++++ Input data

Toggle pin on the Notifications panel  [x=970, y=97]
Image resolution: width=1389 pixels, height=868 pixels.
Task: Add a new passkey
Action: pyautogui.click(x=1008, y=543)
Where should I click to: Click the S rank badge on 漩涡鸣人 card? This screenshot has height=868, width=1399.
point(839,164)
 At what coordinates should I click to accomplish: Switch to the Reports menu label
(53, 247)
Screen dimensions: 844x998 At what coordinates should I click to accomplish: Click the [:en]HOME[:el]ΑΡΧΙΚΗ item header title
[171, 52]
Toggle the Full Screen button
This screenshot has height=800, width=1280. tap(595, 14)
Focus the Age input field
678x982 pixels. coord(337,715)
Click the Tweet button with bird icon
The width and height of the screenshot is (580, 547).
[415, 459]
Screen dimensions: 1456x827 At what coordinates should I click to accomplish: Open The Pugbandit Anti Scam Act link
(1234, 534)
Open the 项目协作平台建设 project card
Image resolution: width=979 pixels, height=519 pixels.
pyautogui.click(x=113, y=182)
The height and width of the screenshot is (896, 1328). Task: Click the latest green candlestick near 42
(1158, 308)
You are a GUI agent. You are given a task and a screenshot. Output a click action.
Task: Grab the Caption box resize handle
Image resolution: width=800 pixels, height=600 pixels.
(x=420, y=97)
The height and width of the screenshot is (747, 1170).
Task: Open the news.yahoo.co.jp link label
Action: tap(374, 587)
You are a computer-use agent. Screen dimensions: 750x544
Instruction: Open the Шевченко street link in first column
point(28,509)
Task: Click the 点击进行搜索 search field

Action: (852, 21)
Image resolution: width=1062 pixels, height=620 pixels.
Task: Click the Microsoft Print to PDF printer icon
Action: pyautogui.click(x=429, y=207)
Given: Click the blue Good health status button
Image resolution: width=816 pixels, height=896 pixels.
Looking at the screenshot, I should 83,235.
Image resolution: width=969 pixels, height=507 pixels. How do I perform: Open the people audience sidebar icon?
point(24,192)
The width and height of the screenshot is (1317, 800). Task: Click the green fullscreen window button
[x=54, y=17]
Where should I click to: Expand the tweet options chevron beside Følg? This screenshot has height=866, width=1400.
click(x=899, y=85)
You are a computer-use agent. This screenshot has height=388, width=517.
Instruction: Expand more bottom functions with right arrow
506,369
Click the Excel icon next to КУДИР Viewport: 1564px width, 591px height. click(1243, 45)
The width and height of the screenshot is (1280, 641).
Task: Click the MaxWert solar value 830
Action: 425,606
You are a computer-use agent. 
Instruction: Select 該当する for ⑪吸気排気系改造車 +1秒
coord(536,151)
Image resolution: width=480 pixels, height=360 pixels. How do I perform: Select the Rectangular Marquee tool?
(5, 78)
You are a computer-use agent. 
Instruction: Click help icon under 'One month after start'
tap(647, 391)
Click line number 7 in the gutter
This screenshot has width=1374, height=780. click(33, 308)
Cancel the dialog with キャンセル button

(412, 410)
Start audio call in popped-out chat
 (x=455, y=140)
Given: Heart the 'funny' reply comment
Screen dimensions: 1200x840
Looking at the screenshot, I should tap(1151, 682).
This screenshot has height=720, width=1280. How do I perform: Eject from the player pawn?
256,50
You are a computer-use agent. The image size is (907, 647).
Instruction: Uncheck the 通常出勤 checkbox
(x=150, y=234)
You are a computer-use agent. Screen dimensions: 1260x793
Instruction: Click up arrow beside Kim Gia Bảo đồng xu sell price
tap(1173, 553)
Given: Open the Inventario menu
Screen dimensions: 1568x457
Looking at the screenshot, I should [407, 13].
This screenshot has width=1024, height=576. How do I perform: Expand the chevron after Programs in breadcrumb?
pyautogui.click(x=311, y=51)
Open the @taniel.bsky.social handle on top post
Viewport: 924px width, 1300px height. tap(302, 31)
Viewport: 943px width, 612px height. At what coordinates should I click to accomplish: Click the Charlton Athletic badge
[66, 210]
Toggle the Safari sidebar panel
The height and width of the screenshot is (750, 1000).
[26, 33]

++++++++

**Instructions for the task**.
Reproduce only the lines above spanning from the line containing "Focus the Age input field" through the line containing "Task: Grab the Caption box resize handle", word for word.

**Output**.
Focus the Age input field
678x982 pixels. coord(337,715)
Click the Tweet button with bird icon
The width and height of the screenshot is (580, 547).
[415, 459]
Screen dimensions: 1456x827 At what coordinates should I click to accomplish: Open The Pugbandit Anti Scam Act link
(1234, 534)
Open the 项目协作平台建设 project card
Image resolution: width=979 pixels, height=519 pixels.
pyautogui.click(x=113, y=182)
The height and width of the screenshot is (896, 1328). Task: Click the latest green candlestick near 42
(1158, 308)
You are a GUI agent. You are given a task and a screenshot. Output a click action.
Task: Grab the Caption box resize handle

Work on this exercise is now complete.